CODEWITHSUNDEEP
algorithmbinary-treered-black-tree
Bob Smith
Bob Smith

Reputation: 55

How to create red black tree with max height?

A red black tree has a max height of 2 * log(n+1) so if the number of nodes is 15, then the max height should be 2 * log(16) or 8. I've been trying to draw a red black tree with height 8 while using only 15 nodes but I am unable to do so without breaking the rules of a red black tree. How would I create a red black tree of height 8 using 15 nodes?

Upvotes: 3

Views: 8239

Answers (2)

trincot
trincot

Reputation: 350147

There are at least two reasons why the proof that h(root) ≤ 2·log2(n+1) does not yield a tight upper bound:

  1. It assumes that the "black-height" of the children of a node is one less than that of the node itself. This is a simplification, because it could well be the same (when the node is black and has red children).

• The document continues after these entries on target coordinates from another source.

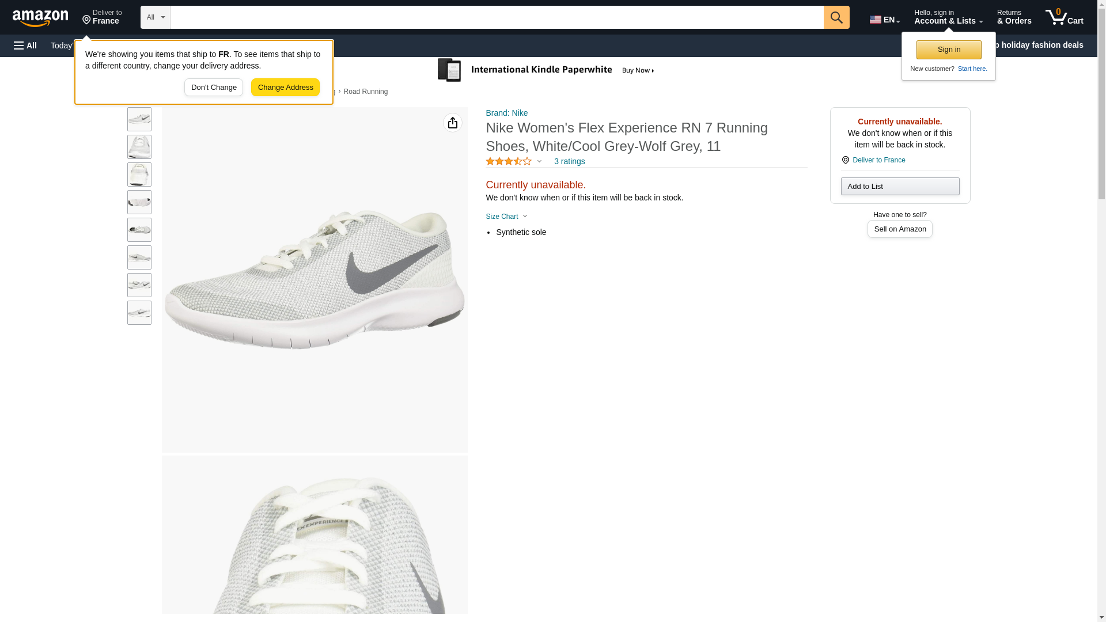Click the star rating icons

[509, 162]
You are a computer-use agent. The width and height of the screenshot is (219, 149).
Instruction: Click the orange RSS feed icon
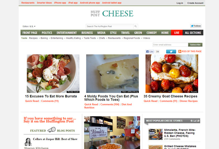click(180, 51)
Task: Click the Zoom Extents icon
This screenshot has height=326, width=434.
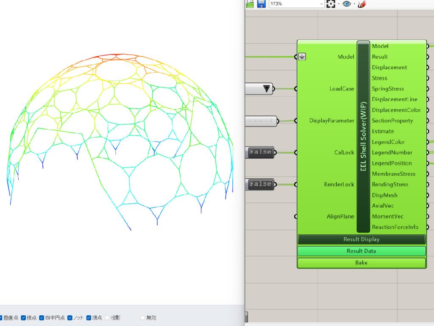Action: 331,4
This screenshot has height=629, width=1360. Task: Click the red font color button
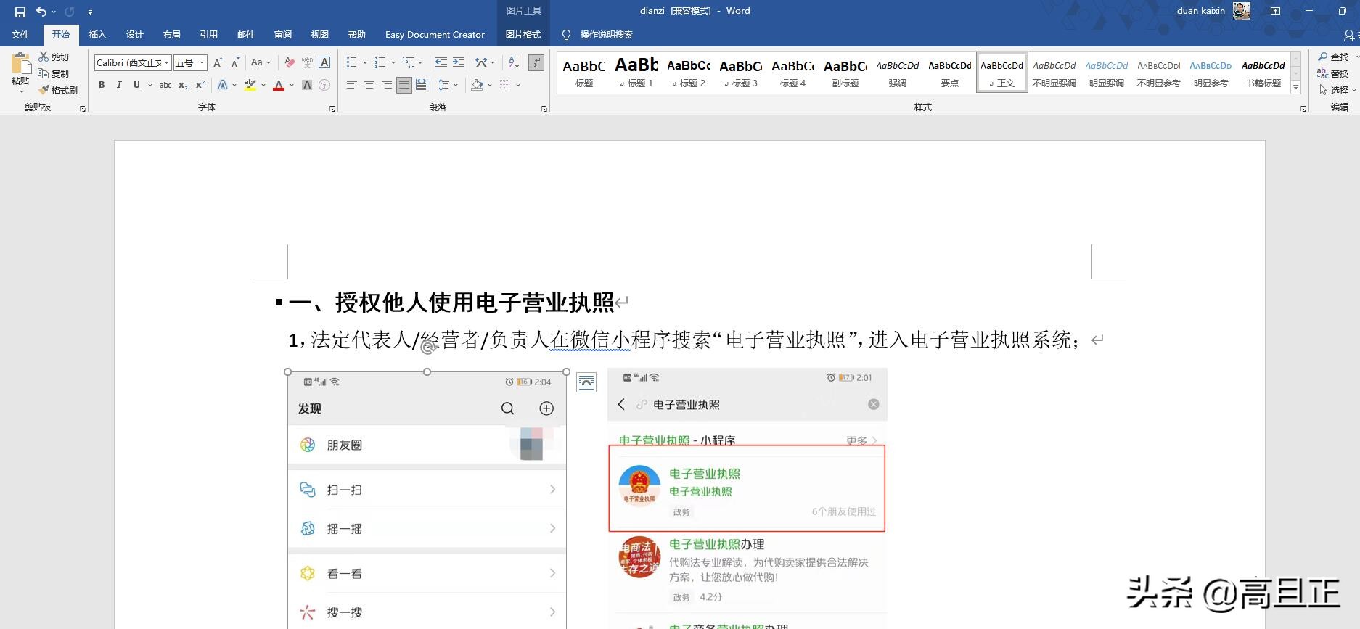[x=279, y=85]
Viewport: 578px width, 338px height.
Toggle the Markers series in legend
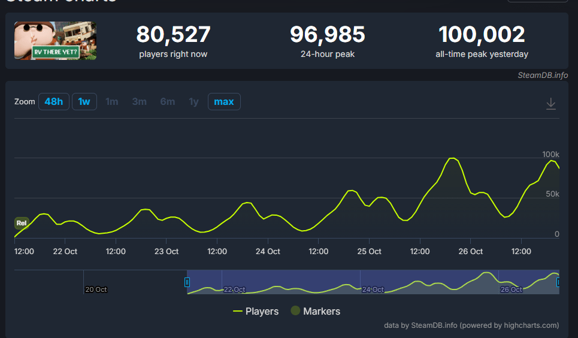click(x=315, y=311)
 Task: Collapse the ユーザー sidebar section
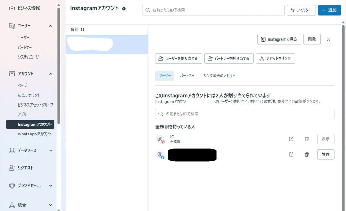(51, 26)
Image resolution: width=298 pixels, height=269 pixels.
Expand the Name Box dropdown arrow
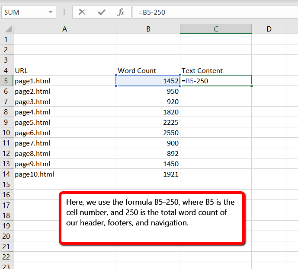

    As a consequence the number of internal nodes is getting a lower bound that is not as high as it in reality is, and thus the maximum height (derived from that) is not as low as in reality it is.

  2. It does not use all constraints that black-red trees must adhere to.

    It does use the properties that the root is black, and that a red node cannot have red children, and therefore "at least half of the nodes on any path from the root to a leaf are black".

    But... it does not take into account the restriction that the paths from the root to any of the leaves must all have the same number of black nodes.

    This constraint puts an additional limitation on the possible height of the tree, which this proof ignores.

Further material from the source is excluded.